-- Exercise materials --
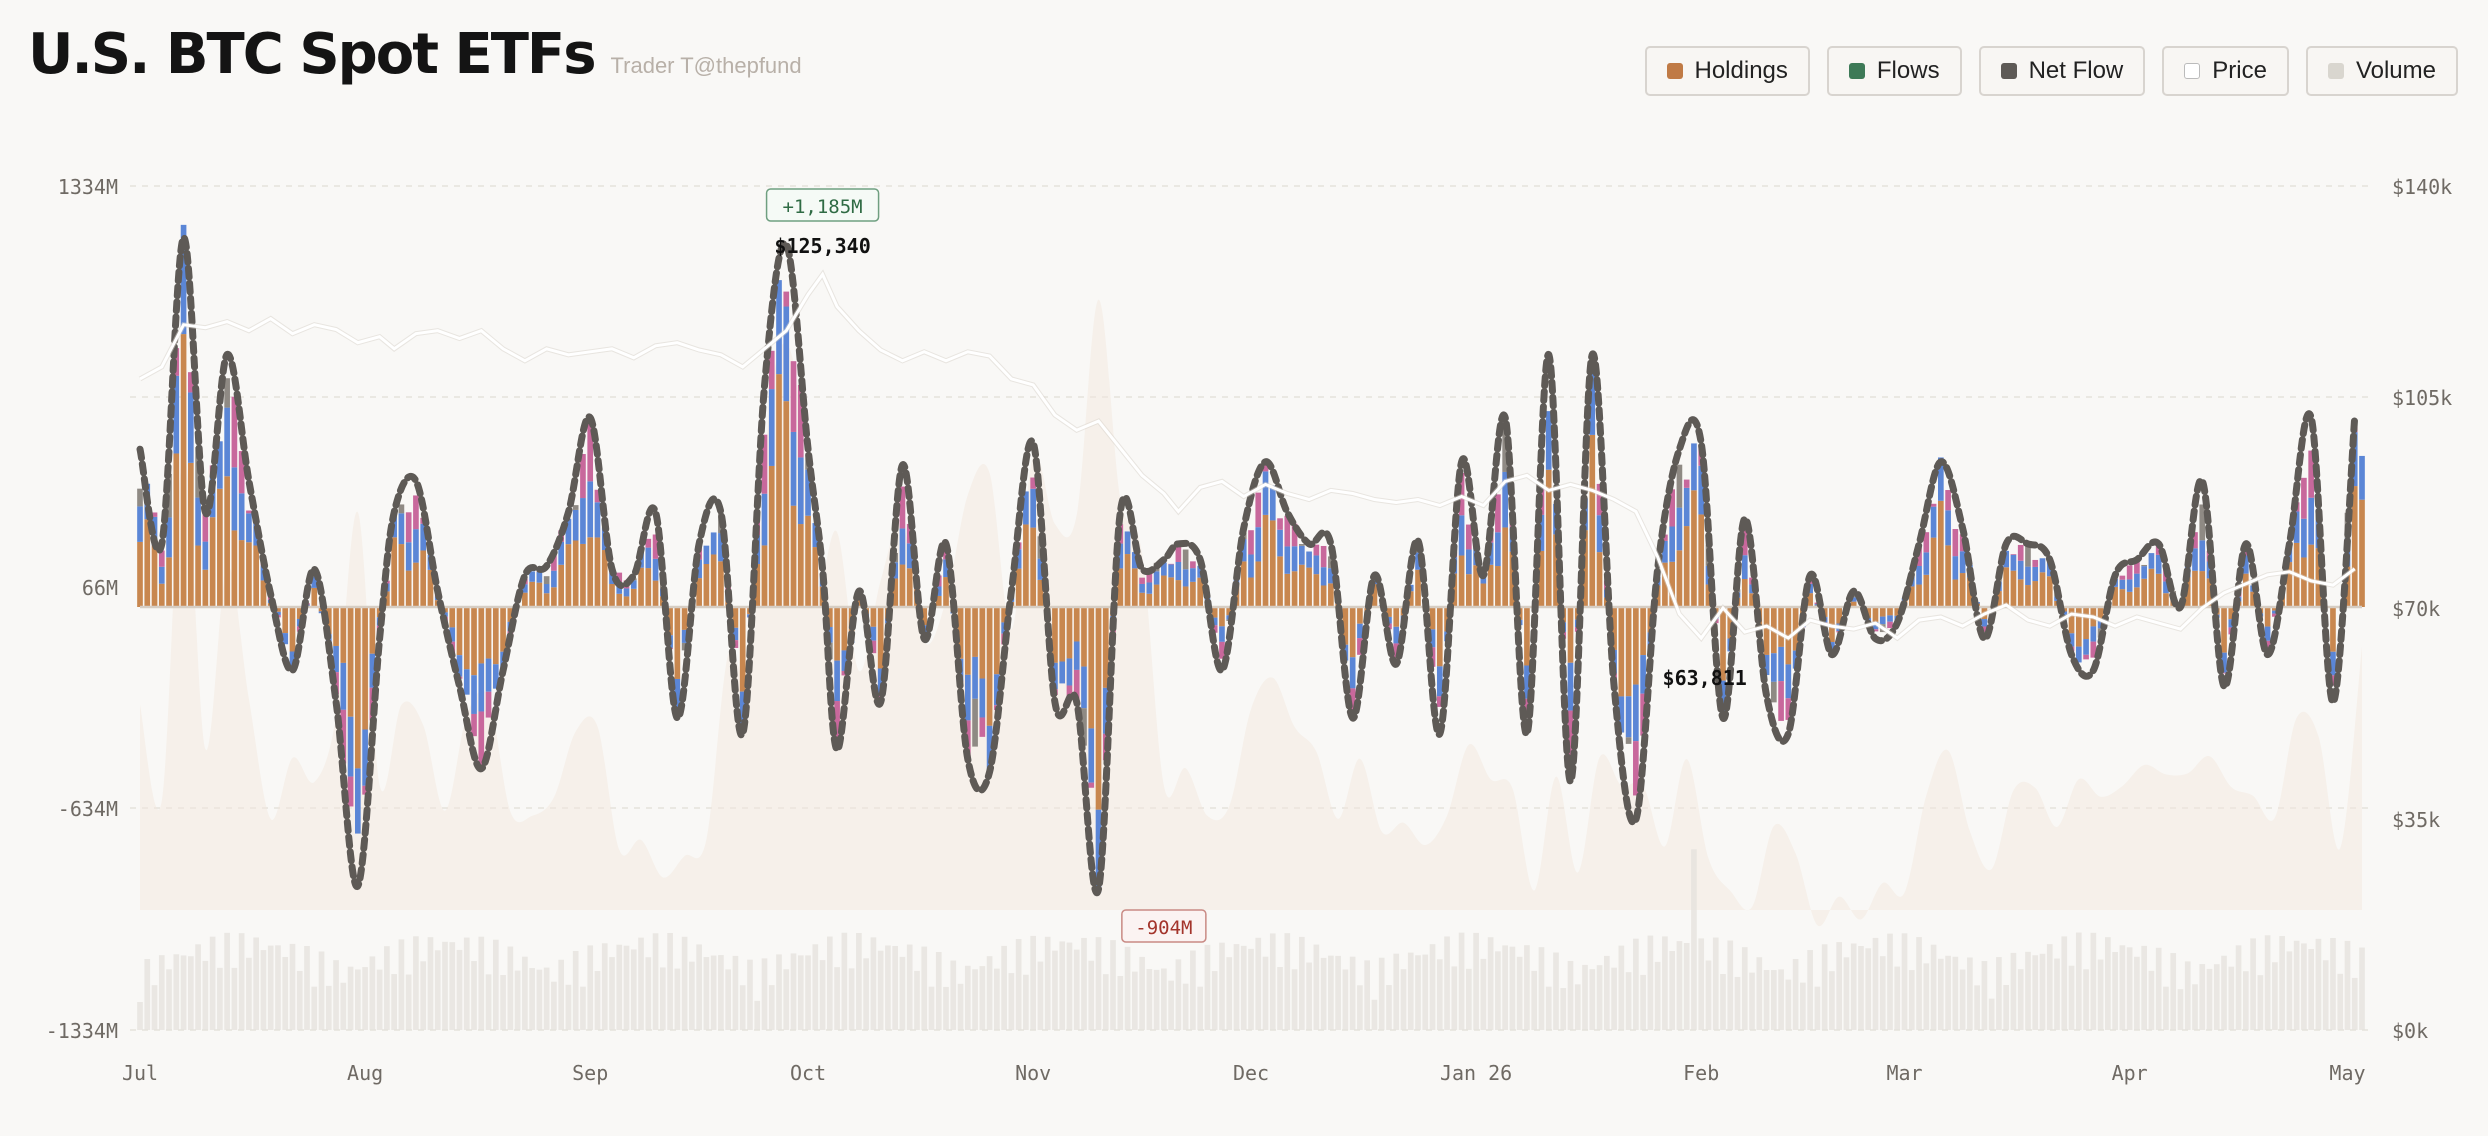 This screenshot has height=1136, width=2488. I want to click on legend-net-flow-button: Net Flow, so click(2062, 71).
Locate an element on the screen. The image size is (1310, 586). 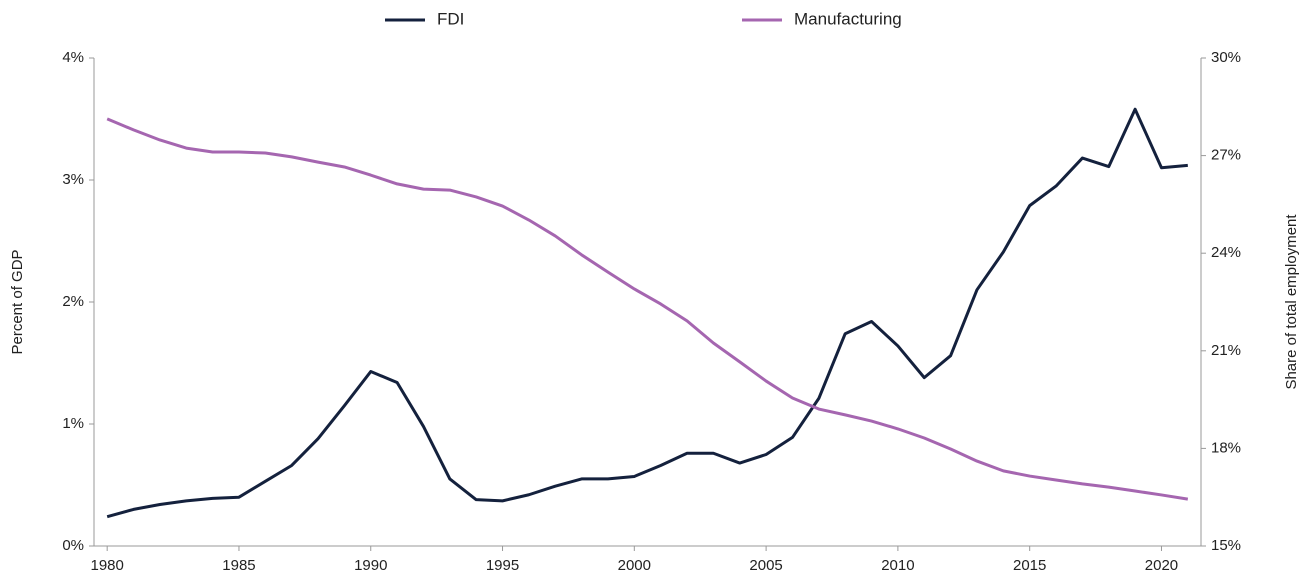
* * *
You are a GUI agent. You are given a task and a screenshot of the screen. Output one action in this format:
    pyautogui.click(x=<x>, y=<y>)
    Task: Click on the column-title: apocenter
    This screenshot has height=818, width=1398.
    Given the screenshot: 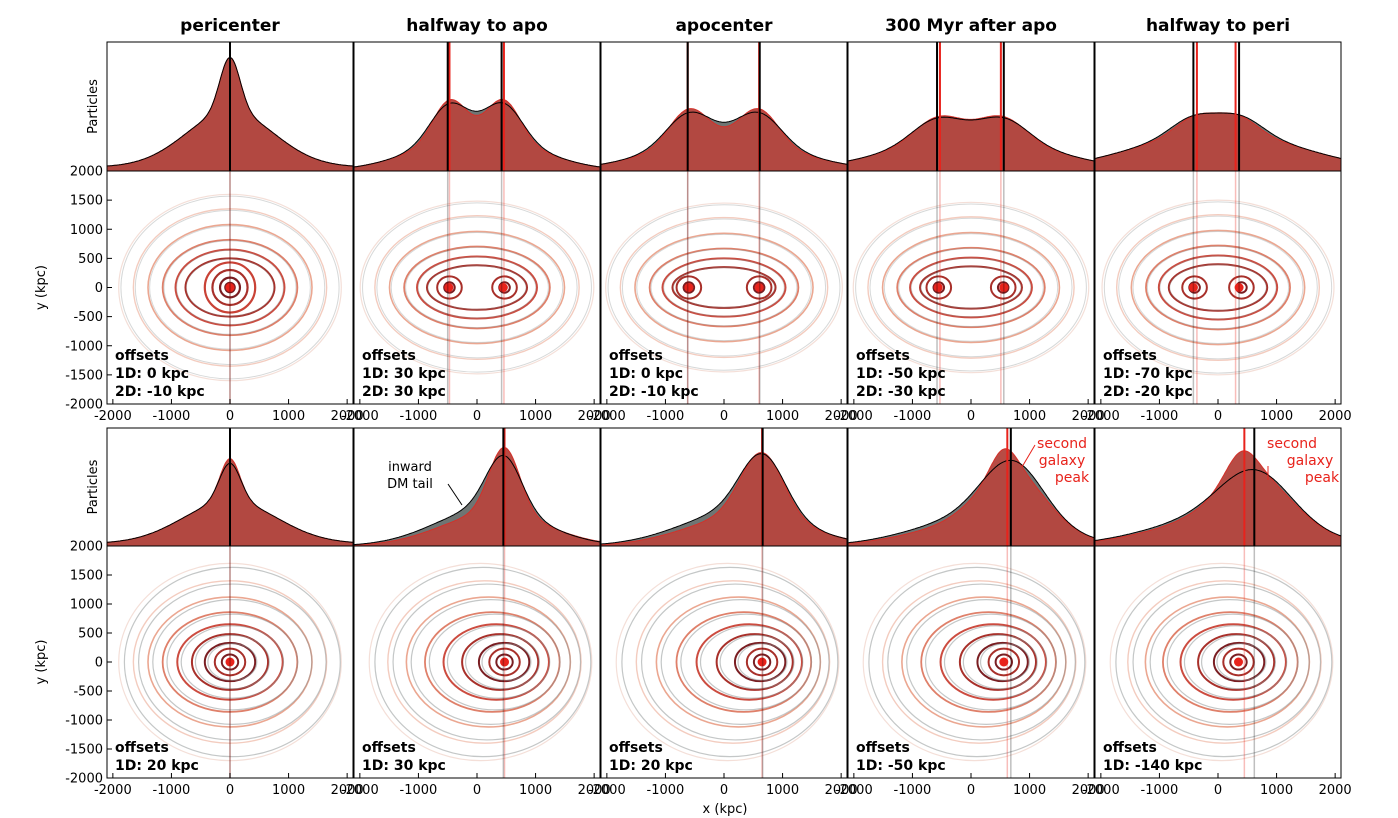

-- Assignment --
Please put everything from the line containing "This screenshot has height=1136, width=2488." down to the line containing "Locate an element" into a JSON list of strings, one string per line, with blank lines skipped and the pictures left out.

-- Completed exercise --
[
  " This screenshot has height=1136, width=2488. I want to click on legend-net-flow-button: Net Flow, so click(2062, 71).",
  "Locate an element on the screen. The image size is (1310, 586). "
]